The Diocesan structure built by Bishop Samuel Ruiz García and the priests who accompanied him during the 40 years he was in charge of the Diocese of San Cristóbal de Las Casas, has allowed the parishioners who are part of what they call the Believing People, to confront through their spirituality what can be considered one of the worst crises faced by the population of the state: Hundreds of disappearances, murders, forced recruitments and forced displacement, in the wake of violence left by the drug cartels, who dispute the Chiapas territory and trafficking routes.

On January 25, some 10,000 men and women made a pilgrimage from each of the parishes in the highlands, north and jungle of Chiapas to the cathedral of San Cristobal de Las Casas.
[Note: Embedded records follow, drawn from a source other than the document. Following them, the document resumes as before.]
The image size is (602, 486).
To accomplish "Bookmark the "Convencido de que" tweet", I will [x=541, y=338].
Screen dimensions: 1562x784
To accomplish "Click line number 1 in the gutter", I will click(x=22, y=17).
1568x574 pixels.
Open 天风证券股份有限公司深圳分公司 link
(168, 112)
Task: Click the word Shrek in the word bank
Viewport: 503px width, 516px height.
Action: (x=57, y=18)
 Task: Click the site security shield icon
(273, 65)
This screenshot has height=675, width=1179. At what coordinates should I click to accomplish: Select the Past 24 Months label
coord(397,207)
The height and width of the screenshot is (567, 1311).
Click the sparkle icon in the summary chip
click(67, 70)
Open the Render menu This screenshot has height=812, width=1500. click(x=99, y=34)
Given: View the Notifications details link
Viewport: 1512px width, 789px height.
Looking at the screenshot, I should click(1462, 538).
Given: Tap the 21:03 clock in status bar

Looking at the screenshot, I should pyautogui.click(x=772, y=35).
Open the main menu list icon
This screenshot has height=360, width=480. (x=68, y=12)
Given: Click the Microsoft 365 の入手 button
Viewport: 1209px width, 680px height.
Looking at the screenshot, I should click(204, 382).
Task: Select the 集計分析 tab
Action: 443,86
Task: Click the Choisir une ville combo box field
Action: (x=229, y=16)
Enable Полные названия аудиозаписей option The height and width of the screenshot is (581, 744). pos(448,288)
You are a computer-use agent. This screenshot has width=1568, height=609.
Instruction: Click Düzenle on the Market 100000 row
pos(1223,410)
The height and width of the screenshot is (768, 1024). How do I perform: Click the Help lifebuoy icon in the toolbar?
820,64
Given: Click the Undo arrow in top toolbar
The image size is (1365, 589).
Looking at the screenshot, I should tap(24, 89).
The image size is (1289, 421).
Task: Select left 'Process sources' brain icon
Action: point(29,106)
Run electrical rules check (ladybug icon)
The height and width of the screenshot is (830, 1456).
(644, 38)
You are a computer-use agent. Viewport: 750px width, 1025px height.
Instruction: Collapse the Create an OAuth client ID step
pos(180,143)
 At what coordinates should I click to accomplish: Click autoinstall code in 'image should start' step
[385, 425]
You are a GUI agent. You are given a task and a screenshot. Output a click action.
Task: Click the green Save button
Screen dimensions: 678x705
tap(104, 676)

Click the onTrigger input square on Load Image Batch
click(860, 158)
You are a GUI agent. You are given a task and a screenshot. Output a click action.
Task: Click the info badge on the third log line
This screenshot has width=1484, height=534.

Only the parishioners from the municipality of Chicomuselo and Frontera Comalapa, the areas most impacted by the violence, were unable to come out to participate.

This year 2024 is the Jubilee Year on the occasion of the 100th anniversary of the birth of the bishop, the 50th anniversary of the Indigenous Congress of 1974 -the cornerstone for the birth of organizational structures, among them the EZLN-, the 10th anniversary of the Congress of Mother Earth; and this month marks the 13th anniversary of the death of Samuel Ruiz.

This day, after walking from the entrances to San Cristobal de Las Casas to the Catedral de la Paz, the parishioners of the Ch’ol, Tojolabal, Tseltal, Tsotsil and Zoque peoples, remembered during the religious celebration that Samuel Ruiz, upon leaving the bishopric, was named jCanan Lum, the caretaker of the people, the one who loves and defends them.

At the celebration, which included symbols of Mayan culture, among them an altar with the four cardinal points, they prayed “for peace, for the end of violence generated by organized crime.”

During the homily, the auxiliary bishop, Luis Manuel López Alfaro, was emphatic in pointing out the current situation that the population of Chiapas is going through. “Today they congregate us, they call us to unite in prayer in fasting in pilgrimage in celebration to ask God for peace and to build this peace; this being an urgent task before the shadow of death that is covering our state of Chiapas, and that in recent days has become darker throughout the border with Guatemala.”

“This darkness is generated by criminal groups that fight to see who will control the border with Central America, in their struggle they have run over the communities; they have forced someone to align with them or have to leave their place, losing everything they have worked for during their lives.”

“Those who have resisted,” continued the bishop, “have had their lives made impossible, this has brought pain, suffering, extortion, death, disappeared, displaced communities, communities without free transit, decimated communities.

The religious leader also made a call to the authorities. He said that “it is not possible to continue denying reality and say that nothing happens in Chiapas, here everything happens and we cannot remain silent or be indifferent to so much pain, frustration and impotence when we see ourselves invaded and governed by those who use weapons and violence. We recognize the increase in militarization, but we do not see results”.For their part, the thousands of people who make up the Believing People read a communiqué in which they also recounted the situation they are experiencing and the response they have received from the authorities, who have neither recognized the situation nor halted the actions of organized crime groups.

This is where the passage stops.